The effect of the non-competitive N-methyl-D-aspartate (NMDA) receptor antagonist dextromethorphan on morphine-induced antinociception was studied with the hot plate test in Sprague-Dawley (SD), Wistar-Kyoto (WK), Spontaneously Hypertensive (SHR) and Dark-Agouti (DA) rats. Subcutaneous morphine at 5 mg/kg induced significant antinociception in all four rats strains. Subcutaneous dextromethorphan at 15 and 45 mg/kg, but not 5 mg/kg, significantly and dose-dependently potentiated morphine-induced antinociception in SDs, WKs and SHRs, but not in DAs. In SHRs and DAs the antinociceptive effect of morphine was followed by prolonged hyperalgesia, which was reduced (SHRs) or abolished (DAs) by dextromethorphan. These results suggest that there are significant differences among rat strains in their response to morphine and in the ability of dextromethorphan to potentiate morphine-induced antinociception. These differences are possibly of genetic origin. Moreover, these data show that morphine, at least in some strains of rats, induced a delayed and NMDA receptor-dependent hyperalgesic response, supporting the notion that administration of opiates may activate NMDA receptors, leading to reduced antinociceptive effect and the development of hyperalgesia.

Genetic differences in morphine sensitivity, tolerance and withdrawal in rats.

Significant genetic differences in the endogenous opioid system and in response to a variety of noxious stimuli are present in rodents. We now compared the response to noxious heat with the hot plate test, morphine sensitivity and the development of tolerance and dependence to morphine in spontaneously hypertensive (SHR), Wistar-Kyoto (WK) and Sprague-Dawley (SD) rats. Significant differences were observed in basal nociception among the three strains, where SHRs were hypoalgesic compared to WK and SD. The antinociceptive effect of morphine varied among strains (SD>SHR>WK) as did the rate of tolerance development (10 mg/kg morphine 2/day for 4 days) where WK>SD=SHR. SHR rats developed hyperalgesia following morphine administration during the course of tolerance development. Furthermore, although naloxone (2 mg/kg) precipitated withdrawal symptoms in all tolerant rats, the panorama of symptoms varied among the three strains. Thus, there are significant genetic differences in a variety of effect of opiates.
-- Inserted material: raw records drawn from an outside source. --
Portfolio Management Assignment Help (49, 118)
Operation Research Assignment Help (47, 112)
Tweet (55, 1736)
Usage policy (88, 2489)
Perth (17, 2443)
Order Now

Comparison of ketamine and dextromethorphan in potentiating the antinociceptive effect of morphine in rats.

UNLABELLED: We compared the efficacy of two clinically available drugs with N-methyl-D-aspartate receptor antagonist properties, dextromethorphan and ketamine, in potentiating morphine-induced antinociception. Ketamine alone at 0.3-3 mg/kg had no effect on the hot plate test and at 10 mg/kg caused sedation/motor deficits. The antinociceptive effect of 5 mg/kg morphine was slightly enhanced by 1 mg/kg, but not 0.3 or 3 mg/kg, ketamine. Dextromethorphan alone at 45 mg/kg had no effect, but at 60 mg/kg caused sedation/motor deficit. At 15-45 mg/kg, dextromethorphan significantly and dose-dependently increased the magnitude and duration of morphine-induced antinociception. Dextromethorphan also potentiated morphine at doses that, by themselves, did not cause antinociception (1-2 mg/kg). IMPLICATIONS: Dextromethorphan was more effective than ketamine in potentiating morphine-induced antinociception. Dextromethorphan may thus be the drug of choice for testing the interactions between N-methyl-D-aspartate antagonists and morphine clinically.